▶ _Entries shown_
= = =

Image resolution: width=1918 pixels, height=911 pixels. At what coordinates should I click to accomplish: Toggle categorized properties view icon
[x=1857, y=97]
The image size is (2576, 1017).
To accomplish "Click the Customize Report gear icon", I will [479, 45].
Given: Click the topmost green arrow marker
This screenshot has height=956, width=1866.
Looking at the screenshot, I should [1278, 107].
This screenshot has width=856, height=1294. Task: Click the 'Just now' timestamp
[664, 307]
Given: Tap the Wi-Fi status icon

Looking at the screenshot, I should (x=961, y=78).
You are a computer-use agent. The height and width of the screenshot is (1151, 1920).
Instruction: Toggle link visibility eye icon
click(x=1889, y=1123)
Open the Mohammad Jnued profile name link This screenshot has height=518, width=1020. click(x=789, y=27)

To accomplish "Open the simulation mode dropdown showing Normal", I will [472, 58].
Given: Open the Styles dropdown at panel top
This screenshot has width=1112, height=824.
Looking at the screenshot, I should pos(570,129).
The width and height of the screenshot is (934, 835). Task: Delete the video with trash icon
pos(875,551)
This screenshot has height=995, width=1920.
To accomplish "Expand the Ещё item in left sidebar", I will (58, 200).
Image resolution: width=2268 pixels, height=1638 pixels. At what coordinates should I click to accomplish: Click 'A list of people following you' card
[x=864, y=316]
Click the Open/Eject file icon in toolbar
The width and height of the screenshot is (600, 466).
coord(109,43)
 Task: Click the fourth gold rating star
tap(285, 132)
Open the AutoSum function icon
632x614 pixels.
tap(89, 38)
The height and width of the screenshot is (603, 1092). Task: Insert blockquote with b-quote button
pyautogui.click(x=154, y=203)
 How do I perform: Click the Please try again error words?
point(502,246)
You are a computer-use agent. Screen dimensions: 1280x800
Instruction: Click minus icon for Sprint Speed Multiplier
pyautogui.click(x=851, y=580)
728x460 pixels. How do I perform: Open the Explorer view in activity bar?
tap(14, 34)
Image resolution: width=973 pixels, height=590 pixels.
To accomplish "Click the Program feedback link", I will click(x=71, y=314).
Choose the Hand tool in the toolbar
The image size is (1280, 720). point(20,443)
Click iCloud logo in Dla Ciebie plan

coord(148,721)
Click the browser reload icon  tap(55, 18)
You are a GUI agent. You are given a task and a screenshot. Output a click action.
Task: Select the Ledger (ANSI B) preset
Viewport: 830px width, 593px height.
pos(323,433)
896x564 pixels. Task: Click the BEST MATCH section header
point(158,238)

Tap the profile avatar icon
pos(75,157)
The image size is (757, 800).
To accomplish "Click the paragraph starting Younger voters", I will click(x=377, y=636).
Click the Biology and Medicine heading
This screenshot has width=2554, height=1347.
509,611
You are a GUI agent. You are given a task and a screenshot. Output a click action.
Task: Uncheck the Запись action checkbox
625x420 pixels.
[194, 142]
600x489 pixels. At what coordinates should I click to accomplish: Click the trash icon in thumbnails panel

= = =

▶ _Exercise aim_
Rewrite all the entries above, replacing "trash icon" with "delete icon" wherever it appears and changing nothing else.

▶ _Problem solution_
Image resolution: width=1918 pixels, height=911 pixels. At what coordinates should I click to accomplish: Toggle categorized properties view icon
[x=1857, y=97]
The image size is (2576, 1017).
To accomplish "Click the Customize Report gear icon", I will [479, 45].
Given: Click the topmost green arrow marker
This screenshot has height=956, width=1866.
Looking at the screenshot, I should [1278, 107].
This screenshot has width=856, height=1294. Task: Click the 'Just now' timestamp
[664, 307]
Given: Tap the Wi-Fi status icon

Looking at the screenshot, I should (x=961, y=78).
You are a computer-use agent. The height and width of the screenshot is (1151, 1920).
Instruction: Toggle link visibility eye icon
click(x=1889, y=1123)
Open the Mohammad Jnued profile name link This screenshot has height=518, width=1020. click(x=789, y=27)

To accomplish "Open the simulation mode dropdown showing Normal", I will [472, 58].
Given: Open the Styles dropdown at panel top
This screenshot has width=1112, height=824.
Looking at the screenshot, I should pos(570,129).
The width and height of the screenshot is (934, 835). Task: Delete the video with delete icon
pos(875,551)
This screenshot has height=995, width=1920.
To accomplish "Expand the Ещё item in left sidebar", I will (58, 200).
Image resolution: width=2268 pixels, height=1638 pixels. At what coordinates should I click to accomplish: Click 'A list of people following you' card
[x=864, y=316]
Click the Open/Eject file icon in toolbar
The width and height of the screenshot is (600, 466).
coord(109,43)
 Task: Click the fourth gold rating star
tap(285, 132)
Open the AutoSum function icon
632x614 pixels.
tap(89, 38)
The height and width of the screenshot is (603, 1092). Task: Insert blockquote with b-quote button
pyautogui.click(x=154, y=203)
 How do I perform: Click the Please try again error words?
point(502,246)
You are a computer-use agent. Screen dimensions: 1280x800
Instruction: Click minus icon for Sprint Speed Multiplier
pyautogui.click(x=851, y=580)
728x460 pixels. How do I perform: Open the Explorer view in activity bar?
tap(14, 34)
Image resolution: width=973 pixels, height=590 pixels.
To accomplish "Click the Program feedback link", I will click(x=71, y=314).
Choose the Hand tool in the toolbar
The image size is (1280, 720). point(20,443)
Click iCloud logo in Dla Ciebie plan

coord(148,721)
Click the browser reload icon  tap(55, 18)
You are a GUI agent. You are given a task and a screenshot. Output a click action.
Task: Select the Ledger (ANSI B) preset
Viewport: 830px width, 593px height.
pos(323,433)
896x564 pixels. Task: Click the BEST MATCH section header
point(158,238)

Tap the profile avatar icon
pos(75,157)
The image size is (757, 800).
To accomplish "Click the paragraph starting Younger voters", I will click(x=377, y=636).
Click the Biology and Medicine heading
This screenshot has width=2554, height=1347.
509,611
You are a GUI agent. You are given a task and a screenshot. Output a click action.
Task: Uncheck the Запись action checkbox
625x420 pixels.
[194, 142]
600x489 pixels. At what coordinates should I click to accomplish: Click the delete icon in thumbnails panel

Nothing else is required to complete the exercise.